Saved data entries:
-----

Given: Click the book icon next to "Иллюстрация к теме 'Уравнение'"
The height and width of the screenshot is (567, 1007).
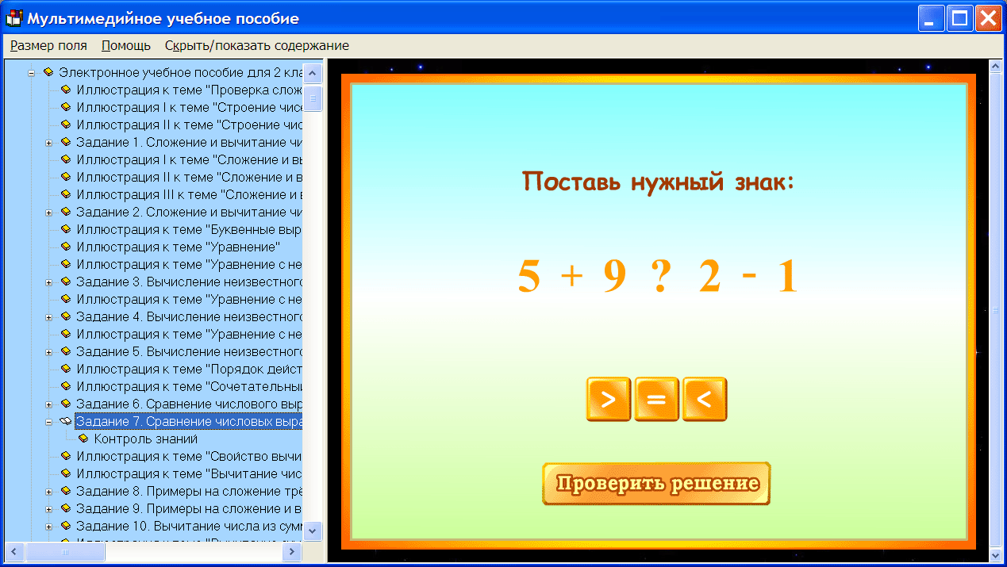Looking at the screenshot, I should (67, 247).

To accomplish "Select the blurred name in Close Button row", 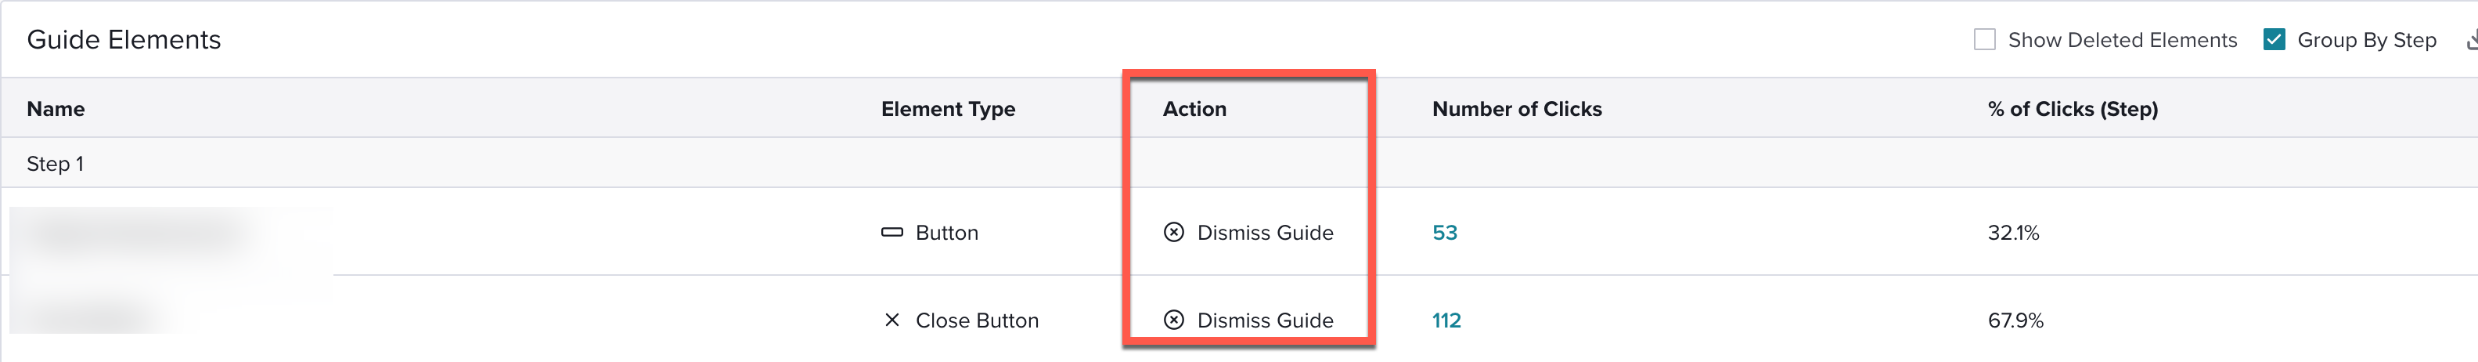I will pos(89,315).
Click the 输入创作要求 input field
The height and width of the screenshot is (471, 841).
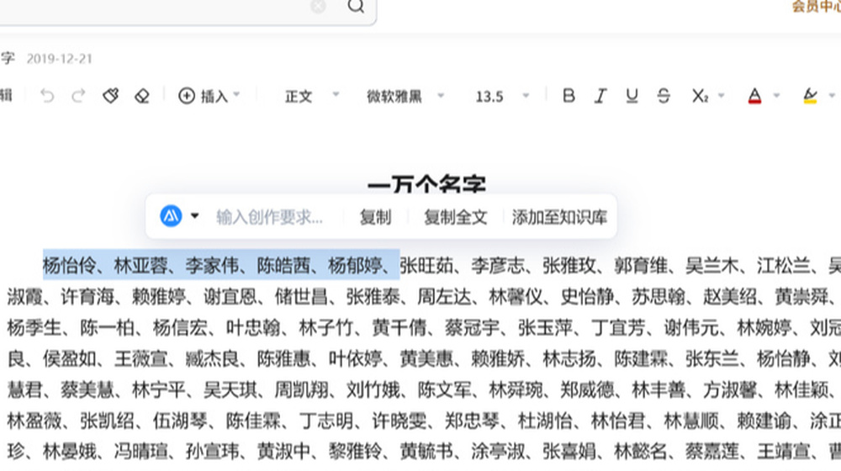click(x=269, y=217)
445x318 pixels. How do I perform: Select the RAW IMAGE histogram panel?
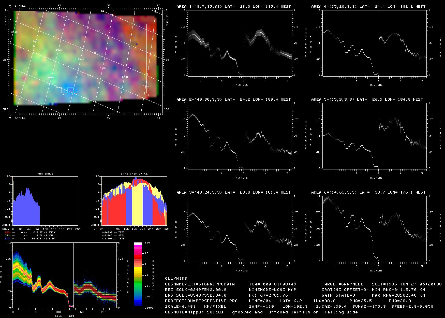click(x=45, y=201)
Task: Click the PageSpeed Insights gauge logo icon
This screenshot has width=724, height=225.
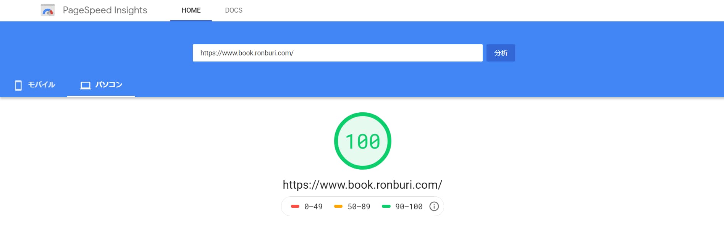Action: [x=48, y=10]
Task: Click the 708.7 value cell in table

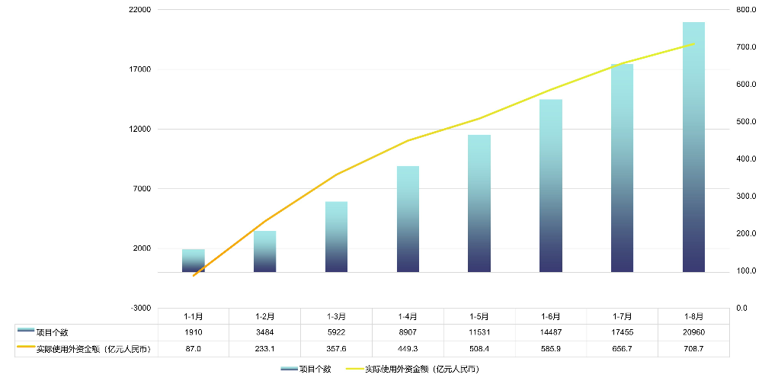Action: click(x=693, y=348)
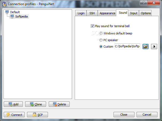Clone the selected profile
The image size is (162, 121).
click(36, 104)
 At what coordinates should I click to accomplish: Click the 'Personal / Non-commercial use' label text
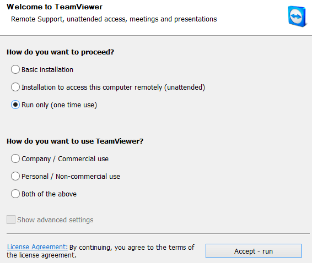tap(71, 177)
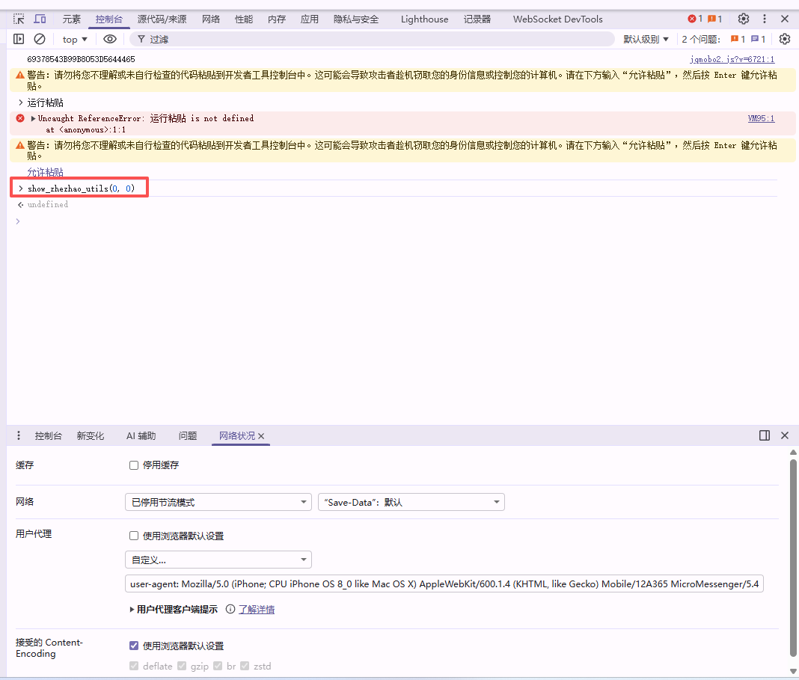This screenshot has height=680, width=799.
Task: Open the DevTools three-dot customize menu
Action: [x=764, y=19]
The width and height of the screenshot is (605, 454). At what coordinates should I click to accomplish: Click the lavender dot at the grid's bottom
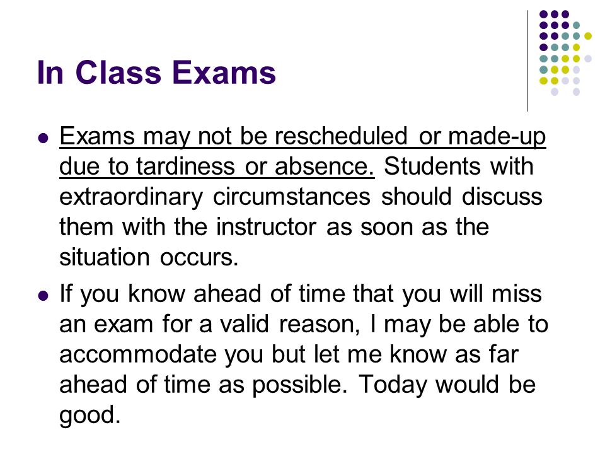[x=555, y=92]
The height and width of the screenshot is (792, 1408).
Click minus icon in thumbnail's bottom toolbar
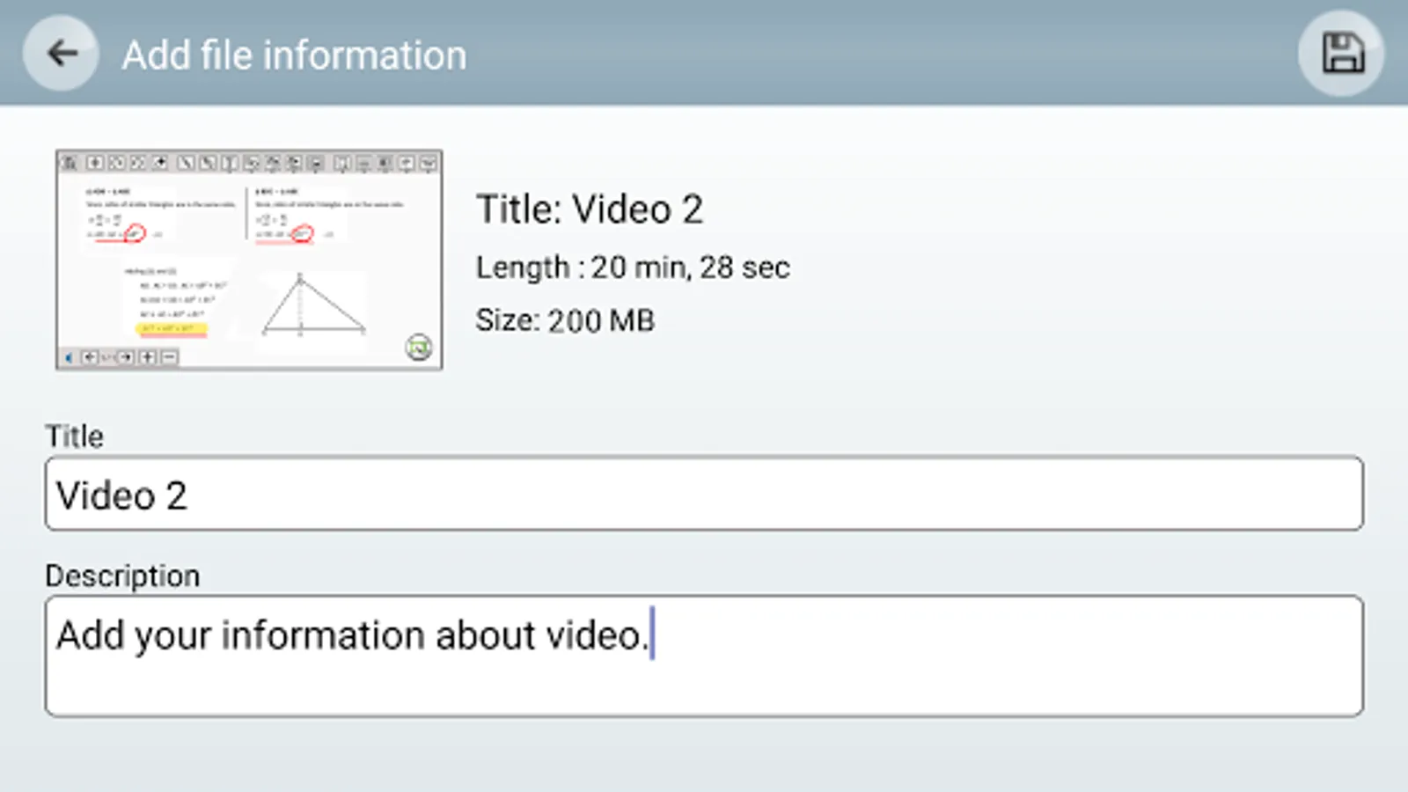(169, 357)
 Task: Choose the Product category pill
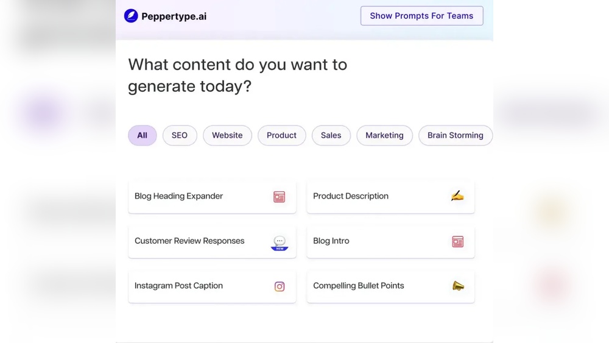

-----

**TASK INSTRUCTIONS**
Each line from the one with "This screenshot has width=724, height=225." through the final line of the records must be copied exactly, with no pictures and no additional lines.

**RESULT BELOW**
This screenshot has width=724, height=225.
Action: [x=48, y=10]
Task: Click the 708.7 value cell in table

Action: click(x=693, y=348)
Clone the selected profile
The image size is (162, 121).
click(36, 104)
 At what coordinates should I click to accomplish: Click the 'Personal / Non-commercial use' label text
tap(71, 177)
This screenshot has height=680, width=799.
Task: Open the DevTools three-dot customize menu
Action: [x=764, y=19]
The width and height of the screenshot is (605, 454). At what coordinates should I click to accomplish: Click the lavender dot at the grid's bottom
[x=555, y=92]
The height and width of the screenshot is (792, 1408).
Click minus icon in thumbnail's bottom toolbar
(169, 357)
 Task: Choose the Product category pill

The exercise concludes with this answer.